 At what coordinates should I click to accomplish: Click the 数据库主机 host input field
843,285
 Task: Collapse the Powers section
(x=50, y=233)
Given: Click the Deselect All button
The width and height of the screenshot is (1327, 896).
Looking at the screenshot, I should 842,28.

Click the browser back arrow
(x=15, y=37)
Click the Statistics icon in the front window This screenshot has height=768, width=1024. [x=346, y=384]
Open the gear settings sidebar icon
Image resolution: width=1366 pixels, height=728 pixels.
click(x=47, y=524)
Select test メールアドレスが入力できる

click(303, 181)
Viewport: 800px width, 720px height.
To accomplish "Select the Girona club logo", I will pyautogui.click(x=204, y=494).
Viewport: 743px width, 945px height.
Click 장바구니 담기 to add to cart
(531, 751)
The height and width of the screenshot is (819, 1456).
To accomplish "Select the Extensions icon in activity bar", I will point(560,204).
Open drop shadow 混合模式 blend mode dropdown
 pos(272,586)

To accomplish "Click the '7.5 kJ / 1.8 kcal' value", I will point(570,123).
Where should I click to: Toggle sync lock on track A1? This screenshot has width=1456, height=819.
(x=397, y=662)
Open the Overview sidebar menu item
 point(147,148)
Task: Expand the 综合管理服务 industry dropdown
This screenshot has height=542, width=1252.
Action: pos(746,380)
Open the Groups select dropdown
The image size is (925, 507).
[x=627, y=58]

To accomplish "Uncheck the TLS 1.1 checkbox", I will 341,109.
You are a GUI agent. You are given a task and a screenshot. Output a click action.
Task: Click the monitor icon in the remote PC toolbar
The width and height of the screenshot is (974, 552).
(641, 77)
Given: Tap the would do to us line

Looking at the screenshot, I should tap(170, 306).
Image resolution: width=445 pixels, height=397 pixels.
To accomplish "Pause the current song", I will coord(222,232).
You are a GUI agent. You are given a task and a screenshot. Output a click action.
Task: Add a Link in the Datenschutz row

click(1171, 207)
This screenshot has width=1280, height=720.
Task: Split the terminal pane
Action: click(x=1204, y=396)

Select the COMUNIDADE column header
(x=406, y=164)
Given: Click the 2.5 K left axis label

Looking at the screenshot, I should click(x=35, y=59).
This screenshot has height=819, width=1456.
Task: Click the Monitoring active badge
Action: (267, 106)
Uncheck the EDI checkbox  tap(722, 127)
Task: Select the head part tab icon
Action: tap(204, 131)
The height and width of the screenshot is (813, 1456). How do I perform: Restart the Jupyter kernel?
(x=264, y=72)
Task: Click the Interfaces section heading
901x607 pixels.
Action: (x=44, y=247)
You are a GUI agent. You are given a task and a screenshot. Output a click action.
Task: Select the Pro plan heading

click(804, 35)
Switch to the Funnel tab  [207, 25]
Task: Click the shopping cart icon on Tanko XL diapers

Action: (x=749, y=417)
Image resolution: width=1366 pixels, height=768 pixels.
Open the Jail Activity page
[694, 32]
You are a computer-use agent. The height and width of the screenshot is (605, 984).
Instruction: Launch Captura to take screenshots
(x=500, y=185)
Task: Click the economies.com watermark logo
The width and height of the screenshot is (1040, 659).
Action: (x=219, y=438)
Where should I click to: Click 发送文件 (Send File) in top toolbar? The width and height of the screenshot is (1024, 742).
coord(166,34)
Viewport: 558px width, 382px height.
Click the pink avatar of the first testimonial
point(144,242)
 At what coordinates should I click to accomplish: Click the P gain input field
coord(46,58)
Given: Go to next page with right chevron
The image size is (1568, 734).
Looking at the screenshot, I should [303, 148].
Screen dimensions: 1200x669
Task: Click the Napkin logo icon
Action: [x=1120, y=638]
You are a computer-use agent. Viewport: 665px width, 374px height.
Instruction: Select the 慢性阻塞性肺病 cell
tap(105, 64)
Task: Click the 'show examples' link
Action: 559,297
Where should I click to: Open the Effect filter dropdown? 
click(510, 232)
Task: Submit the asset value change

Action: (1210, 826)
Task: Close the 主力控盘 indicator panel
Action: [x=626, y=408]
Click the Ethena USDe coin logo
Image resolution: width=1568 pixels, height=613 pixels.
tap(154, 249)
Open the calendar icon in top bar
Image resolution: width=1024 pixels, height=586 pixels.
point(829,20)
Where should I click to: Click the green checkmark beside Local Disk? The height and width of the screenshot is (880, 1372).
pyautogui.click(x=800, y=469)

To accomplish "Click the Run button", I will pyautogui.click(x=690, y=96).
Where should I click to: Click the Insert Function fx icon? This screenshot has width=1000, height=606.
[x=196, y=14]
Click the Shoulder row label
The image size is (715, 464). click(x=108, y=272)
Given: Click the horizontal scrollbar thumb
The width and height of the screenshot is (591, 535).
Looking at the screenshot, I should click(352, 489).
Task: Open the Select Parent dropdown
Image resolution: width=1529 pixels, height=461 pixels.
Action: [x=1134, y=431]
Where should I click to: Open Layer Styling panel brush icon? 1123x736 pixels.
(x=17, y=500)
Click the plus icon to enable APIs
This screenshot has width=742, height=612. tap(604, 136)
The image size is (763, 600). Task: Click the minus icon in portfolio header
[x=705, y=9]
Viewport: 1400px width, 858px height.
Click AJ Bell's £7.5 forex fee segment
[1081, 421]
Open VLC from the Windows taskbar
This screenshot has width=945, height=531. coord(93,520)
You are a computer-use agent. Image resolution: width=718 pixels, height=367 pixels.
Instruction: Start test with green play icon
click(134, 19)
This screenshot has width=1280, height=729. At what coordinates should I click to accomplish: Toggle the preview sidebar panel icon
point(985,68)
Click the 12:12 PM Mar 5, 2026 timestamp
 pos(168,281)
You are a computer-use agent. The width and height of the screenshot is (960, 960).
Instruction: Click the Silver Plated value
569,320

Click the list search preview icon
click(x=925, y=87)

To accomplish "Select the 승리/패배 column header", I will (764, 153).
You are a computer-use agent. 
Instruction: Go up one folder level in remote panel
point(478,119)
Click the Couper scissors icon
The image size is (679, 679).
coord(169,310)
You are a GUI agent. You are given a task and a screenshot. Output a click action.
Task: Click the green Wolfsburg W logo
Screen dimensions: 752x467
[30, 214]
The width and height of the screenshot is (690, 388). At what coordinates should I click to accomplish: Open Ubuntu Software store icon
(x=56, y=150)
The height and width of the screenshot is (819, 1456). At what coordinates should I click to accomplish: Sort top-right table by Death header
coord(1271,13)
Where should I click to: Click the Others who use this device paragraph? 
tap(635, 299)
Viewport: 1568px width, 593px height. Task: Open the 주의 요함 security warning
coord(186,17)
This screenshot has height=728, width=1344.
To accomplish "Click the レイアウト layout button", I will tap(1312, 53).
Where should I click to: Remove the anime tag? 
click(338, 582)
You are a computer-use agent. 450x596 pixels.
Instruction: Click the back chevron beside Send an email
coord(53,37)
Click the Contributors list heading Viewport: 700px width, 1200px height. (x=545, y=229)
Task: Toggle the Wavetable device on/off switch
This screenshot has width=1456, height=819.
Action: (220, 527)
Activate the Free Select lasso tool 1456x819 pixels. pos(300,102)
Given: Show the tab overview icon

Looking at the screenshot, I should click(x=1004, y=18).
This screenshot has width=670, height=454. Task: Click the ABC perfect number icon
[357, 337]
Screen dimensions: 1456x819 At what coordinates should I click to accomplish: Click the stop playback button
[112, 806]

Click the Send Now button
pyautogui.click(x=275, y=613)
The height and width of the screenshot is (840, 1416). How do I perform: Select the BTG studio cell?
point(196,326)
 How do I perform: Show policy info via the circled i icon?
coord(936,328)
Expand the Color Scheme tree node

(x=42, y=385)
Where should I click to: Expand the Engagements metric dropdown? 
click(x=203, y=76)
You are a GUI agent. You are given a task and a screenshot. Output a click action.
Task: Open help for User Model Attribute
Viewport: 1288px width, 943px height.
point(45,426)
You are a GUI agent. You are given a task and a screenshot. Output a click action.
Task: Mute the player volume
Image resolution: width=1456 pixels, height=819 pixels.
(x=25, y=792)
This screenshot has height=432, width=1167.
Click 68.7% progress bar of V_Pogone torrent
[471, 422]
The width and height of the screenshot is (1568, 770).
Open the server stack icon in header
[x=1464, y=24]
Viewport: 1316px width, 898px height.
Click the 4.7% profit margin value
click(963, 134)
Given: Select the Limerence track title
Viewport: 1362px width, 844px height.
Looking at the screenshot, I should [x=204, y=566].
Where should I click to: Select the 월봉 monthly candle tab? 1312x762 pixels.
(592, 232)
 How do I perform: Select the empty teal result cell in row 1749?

▸ **Instructions for the task**:
Rewrite the items as a Markdown table with two columns, Row (a running number) and Line (the line itself), starting at the line that contains "This screenshot has width=670, height=454." and ending at the line that contains "Looking at the screenshot, I should [x=204, y=566].", both included. Omit blank lines.

▸ **Output for this exercise**:
| Row | Line |
|---|---|
| 1 | This screenshot has width=670, height=454. Task: Click the ABC perfect number icon |
| 2 | [357, 337] |
| 3 | Screen dimensions: 1456x819 At what coordinates should I click to accomplish: Click the stop playback button |
| 4 | [112, 806] |
| 5 | Click the Send Now button |
| 6 | pyautogui.click(x=275, y=613) |
| 7 | The height and width of the screenshot is (840, 1416). How do I perform: Select the BTG studio cell? |
| 8 | point(196,326) |
| 9 |  How do I perform: Show policy info via the circled i icon? |
| 10 | coord(936,328) |
| 11 | Expand the Color Scheme tree node |
| 12 | (x=42, y=385) |
| 13 | Where should I click to: Expand the Engagements metric dropdown?  |
| 14 | click(x=203, y=76) |
| 15 | You are a GUI agent. You are given a task and a screenshot. Output a click action. |
| 16 | Task: Open help for User Model Attribute |
| 17 | Viewport: 1288px width, 943px height. |
| 18 | point(45,426) |
| 19 | You are a GUI agent. You are given a task and a screenshot. Output a click action. |
| 20 | Task: Mute the player volume |
| 21 | Image resolution: width=1456 pixels, height=819 pixels. |
| 22 | (x=25, y=792) |
| 23 | This screenshot has height=432, width=1167. |
| 24 | Click 68.7% progress bar of V_Pogone torrent |
| 25 | [471, 422] |
| 26 | The width and height of the screenshot is (1568, 770). |
| 27 | Open the server stack icon in header |
| 28 | [x=1464, y=24] |
| 29 | Viewport: 1316px width, 898px height. |
| 30 | Click the 4.7% profit margin value |
| 31 | click(963, 134) |
| 32 | Given: Select the Limerence track title |
| 33 | Viewport: 1362px width, 844px height. |
| 34 | Looking at the screenshot, I should [x=204, y=566]. |